TASK DIRECTIONS -
In the investing passage below, reproduce the section that opens at the words "He said if you" and stops after the words "need to learn.".
-- Begin PASSAGE GIVEN --
He said if you look at the return of the S&P 500 over the last 100 years, it’s clear to see that simply putting money in time and time again will almost certainly be a winning strategy. That index has returned a historic annualised average of 10 per cent from 1926 to 2019, and has recovered from every major downturn.

Cut the noise

The best investors know what’s within their skillset, and what they need to approach with caution, Leske added.

They also know how to remove the emotion from investing, and that’s something novice investors need to learn.

“Something that we learnt from the experts is reducing the noise of the day from the media speculation and the hype and the euphoria – they’re all really good at knowing what is within their circle of competence and not getting carried away in bubbles or hype,” he said.

“But as a beginner investor, it’s one of the hardest things to do.”

He said this skill comes with time in the market and that even expert investors will still be refining their strategies even after decades in the market.

“It’s a lifelong journey, but it’s a critical skill to have.”

Don’t try to time the market

This is a lesson Leske himself has learnt. He began investing when he was in Year 7 after saving 50c a fortnight from the age of five. He invested $500 in capital management company, BKI and continued to put money in.

And while he knew the importance of sticking to a strategy, during the GFC and the 2020 downturn, he decided to play the corrections.

“I didn’t really come out on top,” he said. “My lesson with this was just to stick to my investing strategy, which is to put money in the market at a consistent pace throughout the year.”

Don’t be too tricky

Leske said that while investors can learn to avoid these dangers, there’s another risk that appears for experienced investors: overtrading.

“That’s coming in and out of positions to try and take advantage of small increases in share price, or selling because of a small drop,” he said.

“Overtrading can really hurt your returns in the longer term.”

He said this habit often shows up in investors who are trying to outperform the market but who could really just put the investments into an ETF (exchange-traded fund) or listed investment company and get market returns.
-- End PASSAGE GIVEN --
-- Begin SOURCE DATA --
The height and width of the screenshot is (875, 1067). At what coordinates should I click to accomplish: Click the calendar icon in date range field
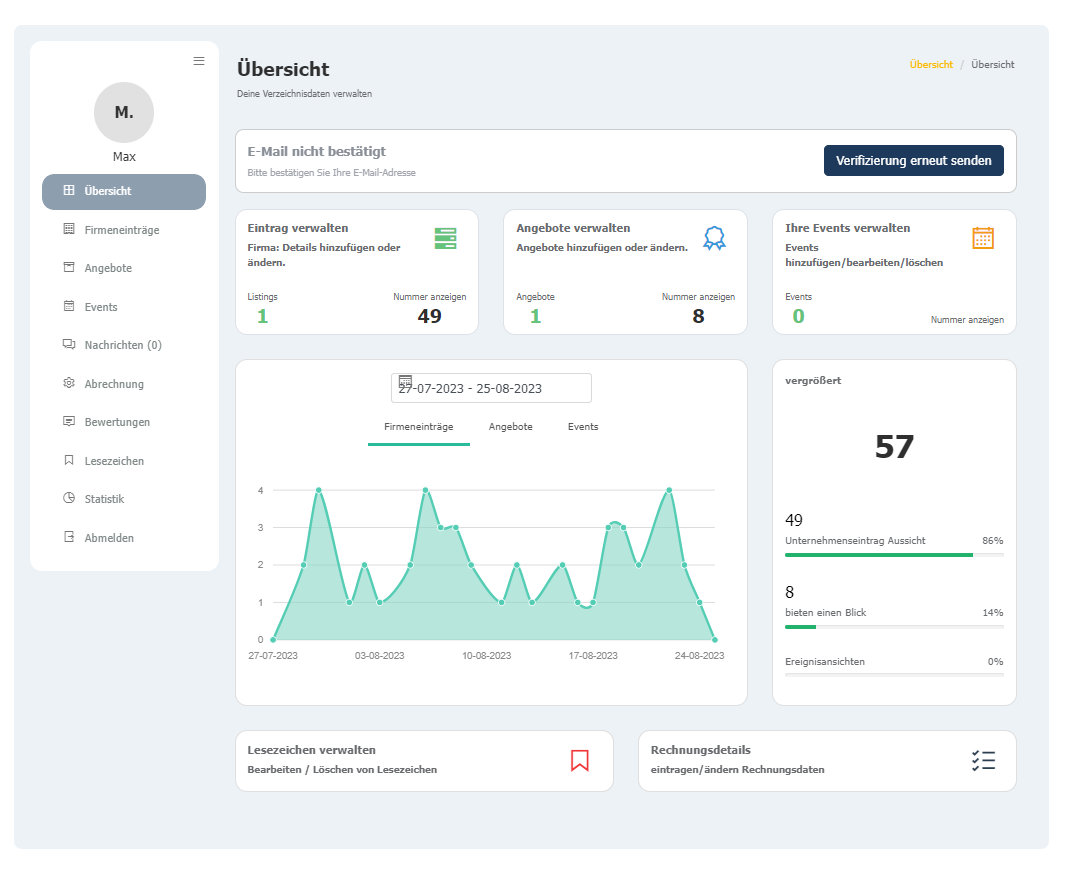[x=405, y=381]

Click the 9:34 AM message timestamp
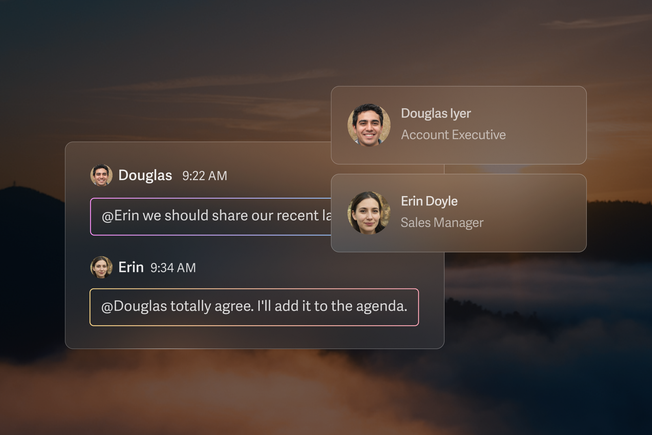click(173, 268)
-- End SOURCE DATA --
WRITTEN SOLUTION -
He said if you look at the return of the S&P 500 over the last 100 years, it’s clear to see that simply putting money in time and time again will almost certainly be a winning strategy. That index has returned a historic annualised average of 10 per cent from 1926 to 2019, and has recovered from every major downturn.

Cut the noise

The best investors know what’s within their skillset, and what they need to approach with caution, Leske added.

They also know how to remove the emotion from investing, and that’s something novice investors need to learn.